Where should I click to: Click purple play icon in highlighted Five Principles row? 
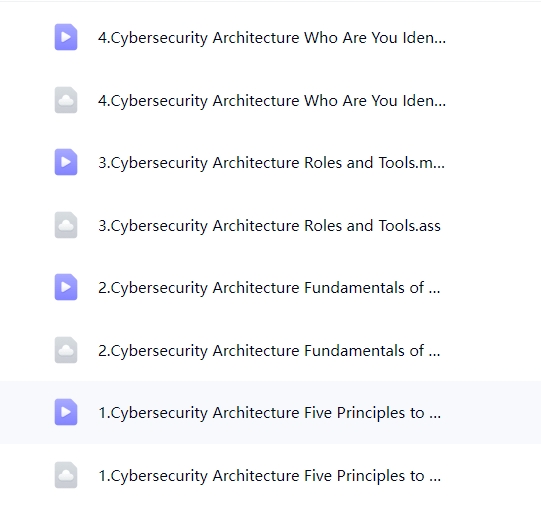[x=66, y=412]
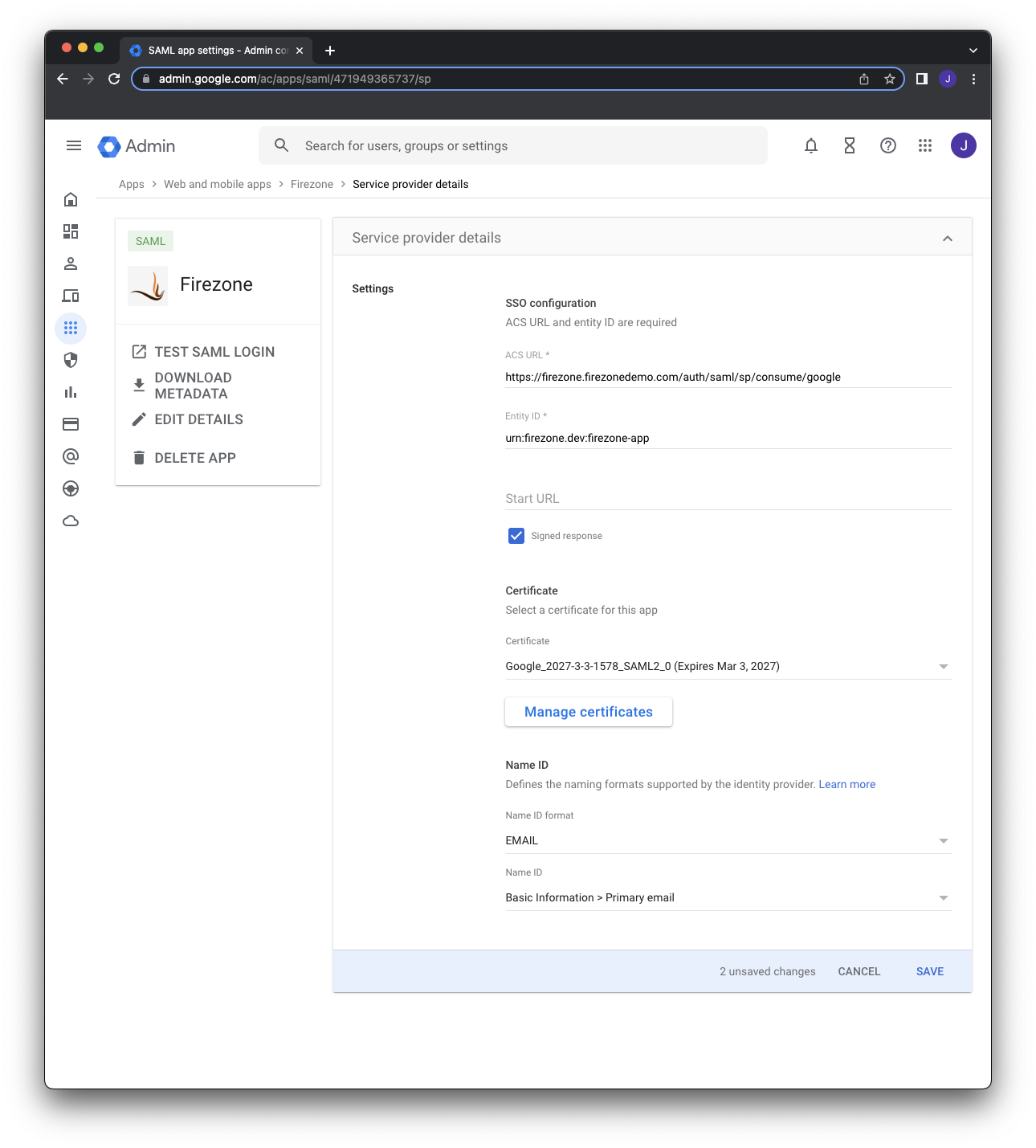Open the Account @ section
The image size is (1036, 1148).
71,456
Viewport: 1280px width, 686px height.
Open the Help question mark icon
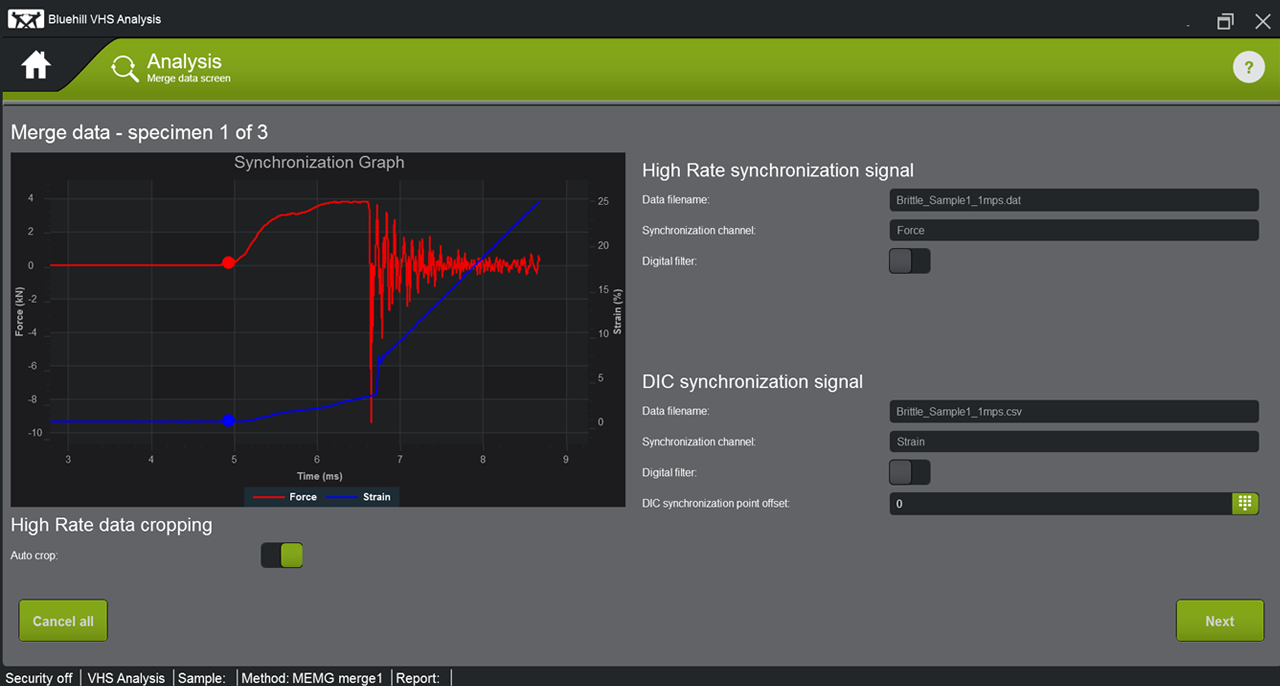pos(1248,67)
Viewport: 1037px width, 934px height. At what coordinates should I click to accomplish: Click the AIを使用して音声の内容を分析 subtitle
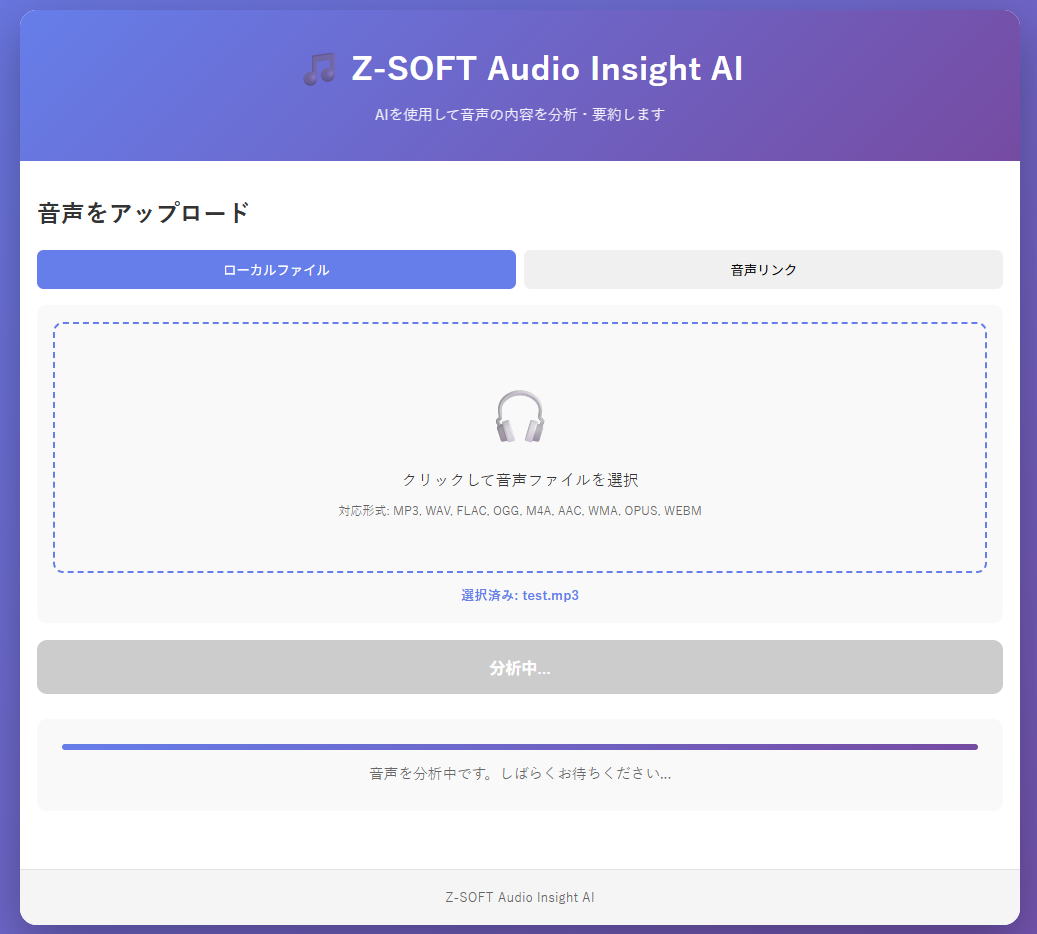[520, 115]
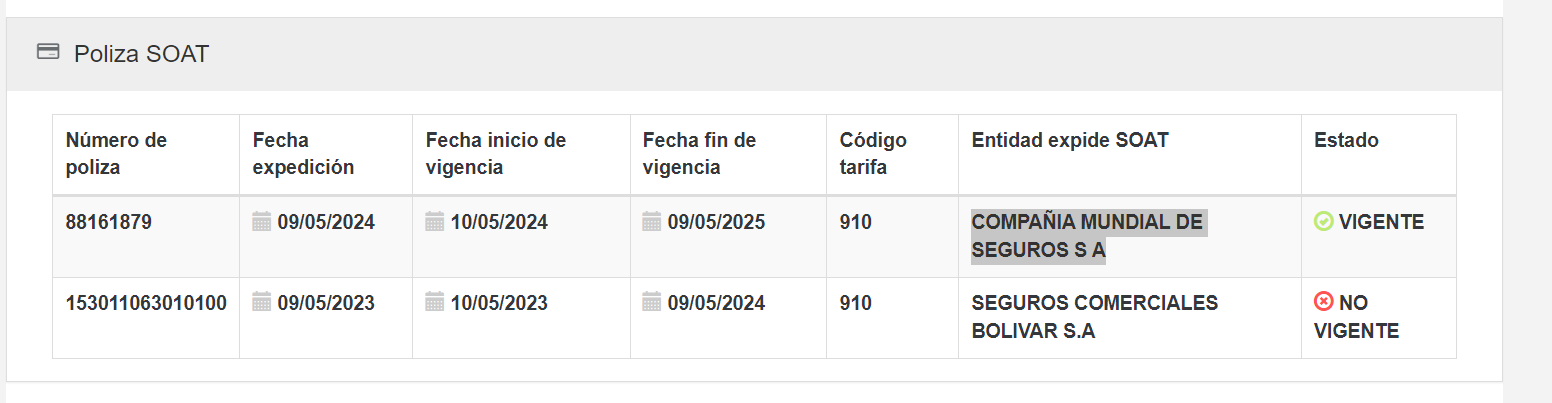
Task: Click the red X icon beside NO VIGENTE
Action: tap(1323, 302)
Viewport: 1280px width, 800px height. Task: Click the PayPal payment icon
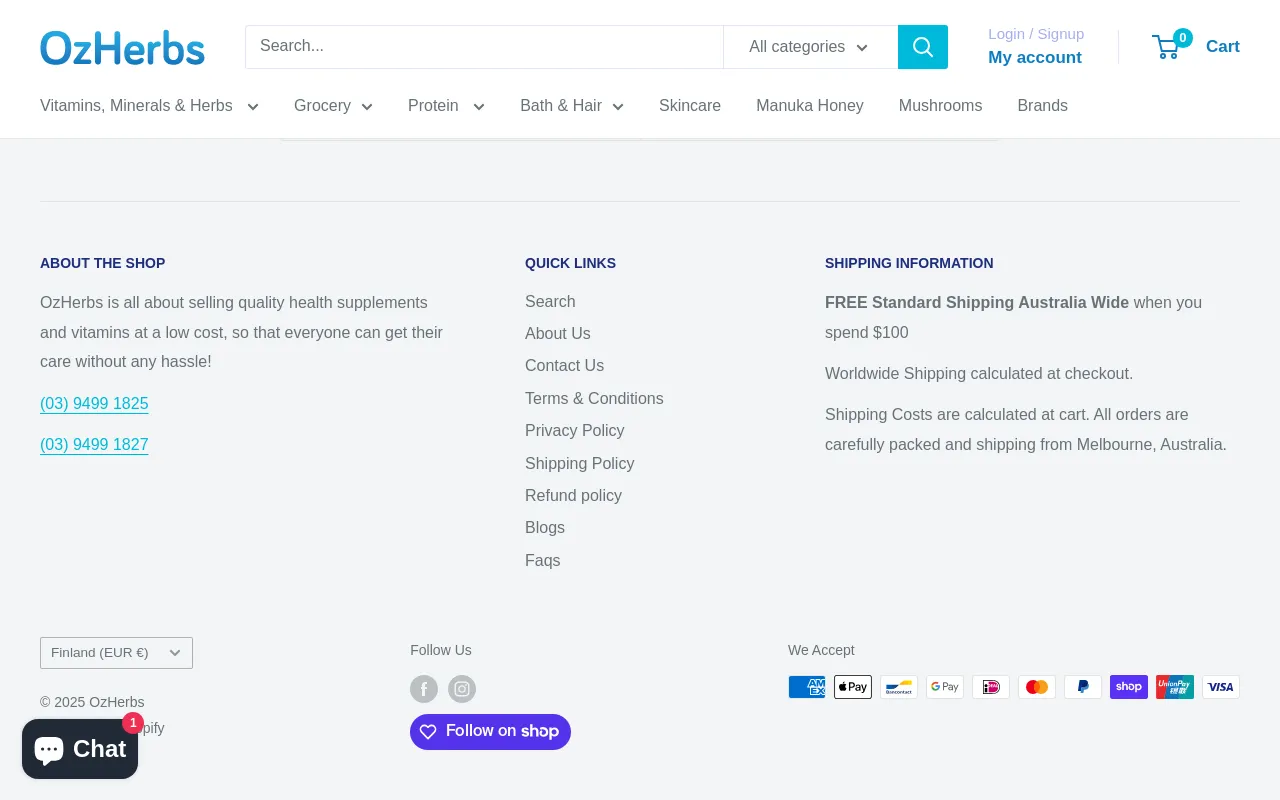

▸ **Task instructions**
Once the line containing "Open the Help question mark icon" is found, write out exactly that line and each line after it through the end of the entries, omitting pictures.

▸ **Task response**
Open the Help question mark icon
pos(1248,67)
Viewport: 1037px width, 934px height. At what coordinates should I click to accomplish: Click the AIを使用して音声の内容を分析 subtitle
[520, 115]
Task: Click the red X icon beside NO VIGENTE
Action: tap(1323, 302)
Viewport: 1280px width, 800px height. Task: Click the PayPal payment icon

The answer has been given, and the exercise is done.